> **PROBLEM REQUIREMENTS**: Please output the records as a numbered list with blank lines omitted, beginning at the line that contains "You are a computer-use" and stopping after the line that contains "point(645,186)". Leave the pictures out of the answer.

> **EXTRACTED INFORMATION**:
>> begin

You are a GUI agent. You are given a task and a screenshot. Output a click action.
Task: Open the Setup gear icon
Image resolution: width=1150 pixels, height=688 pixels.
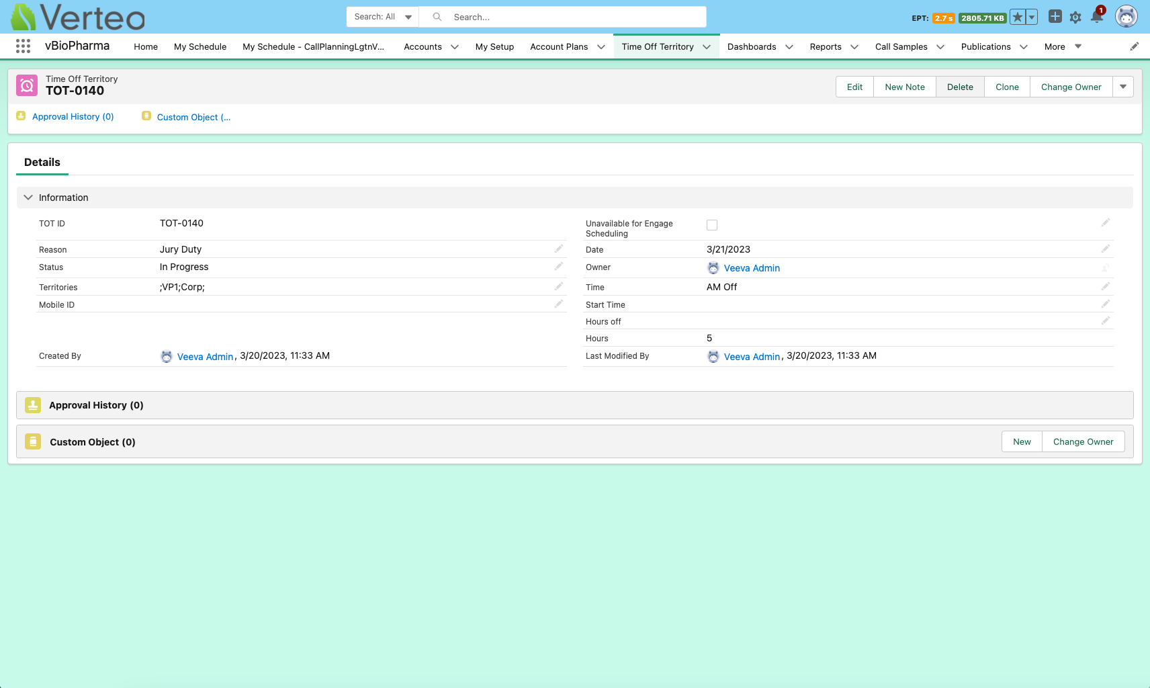pos(1075,17)
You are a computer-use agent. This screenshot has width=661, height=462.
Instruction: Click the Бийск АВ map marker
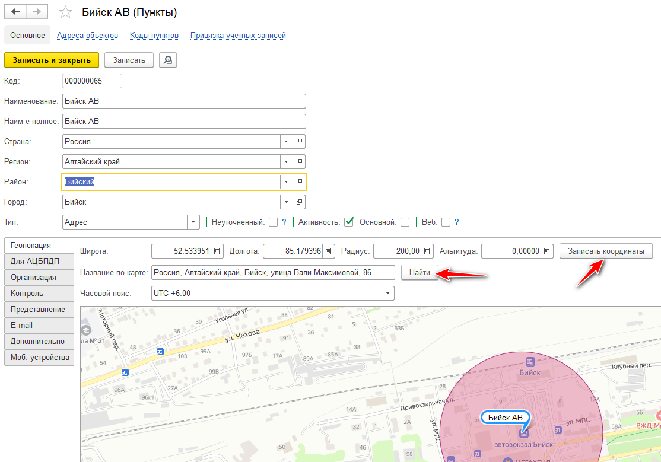click(x=505, y=418)
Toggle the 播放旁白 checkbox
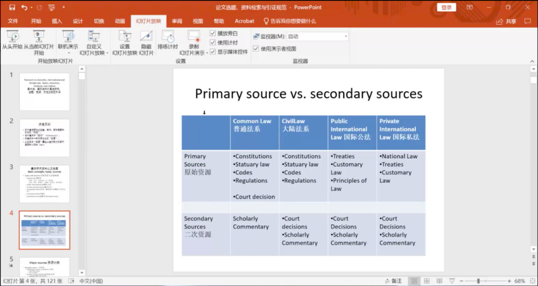This screenshot has width=538, height=286. [x=213, y=33]
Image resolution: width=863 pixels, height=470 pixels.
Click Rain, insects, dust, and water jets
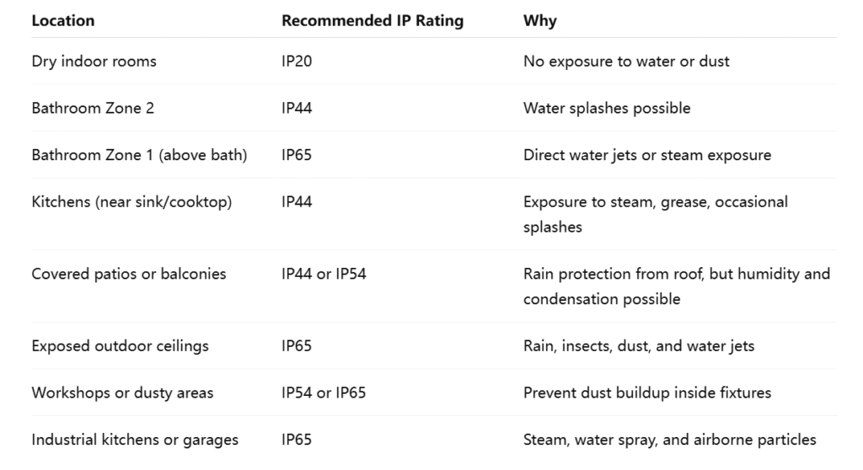click(639, 346)
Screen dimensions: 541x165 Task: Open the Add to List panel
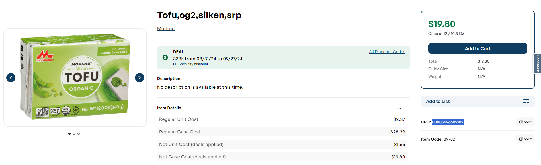coord(478,101)
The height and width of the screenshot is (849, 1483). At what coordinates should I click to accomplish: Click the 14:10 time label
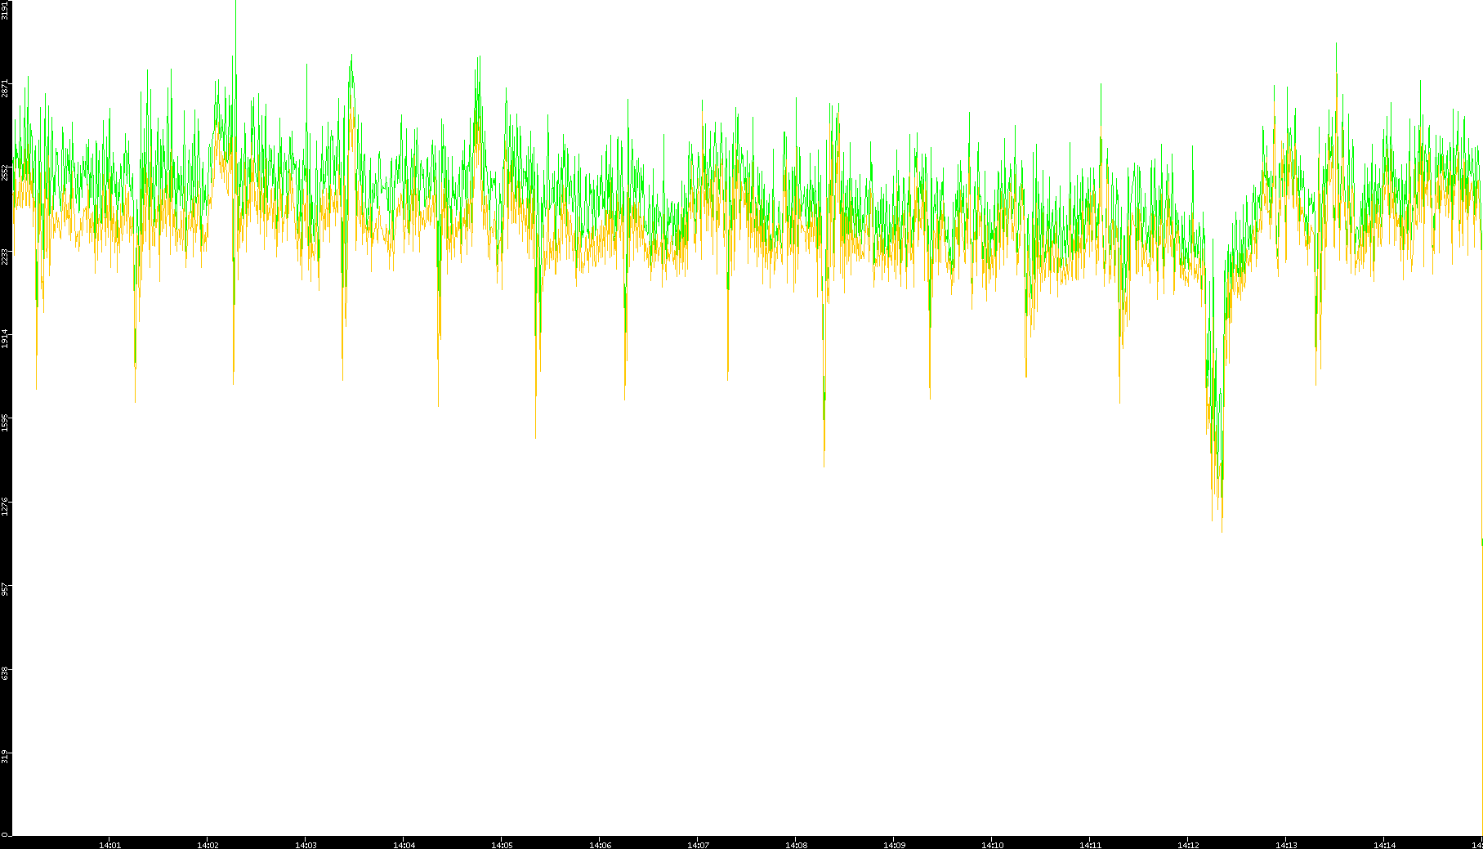pos(992,844)
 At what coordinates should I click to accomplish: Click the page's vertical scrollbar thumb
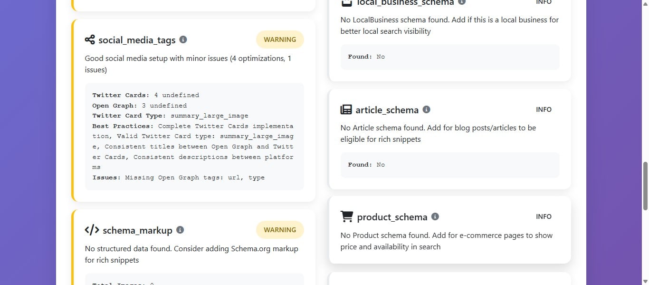point(645,186)
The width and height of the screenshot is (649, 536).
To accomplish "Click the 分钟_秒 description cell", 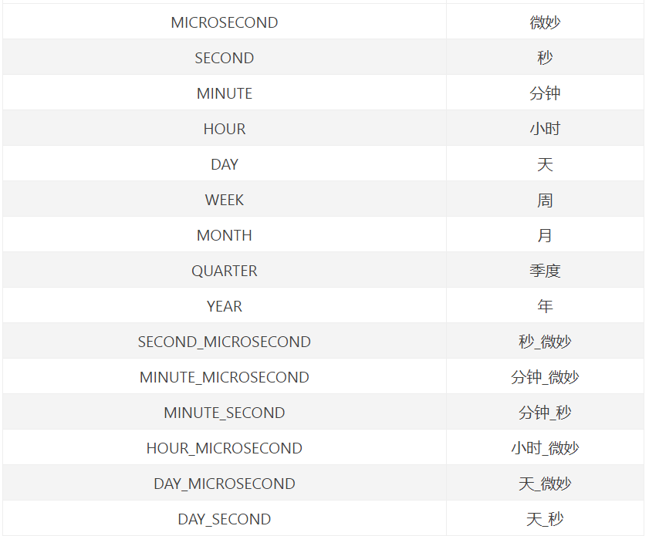I will [545, 413].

>> end

> **FINAL RESULT**:
1. You are a computer-use agent. This screenshot has width=661, height=462.
2. Instruction: Click the Бийск АВ map marker
3. click(x=505, y=418)
4. Toggle the 播放旁白 checkbox
5. This screenshot has width=538, height=286. [x=213, y=33]
6. Image resolution: width=863 pixels, height=470 pixels.
7. Click Rain, insects, dust, and water jets
8. click(639, 346)
9. Screen dimensions: 541x165 Task: Open the Add to List panel
10. coord(478,101)
11. The height and width of the screenshot is (849, 1483). At what coordinates should I click to accomplish: Click the 14:10 time label
12. pos(992,844)
13.  At what coordinates should I click to accomplish: Click the page's vertical scrollbar thumb
14. point(645,186)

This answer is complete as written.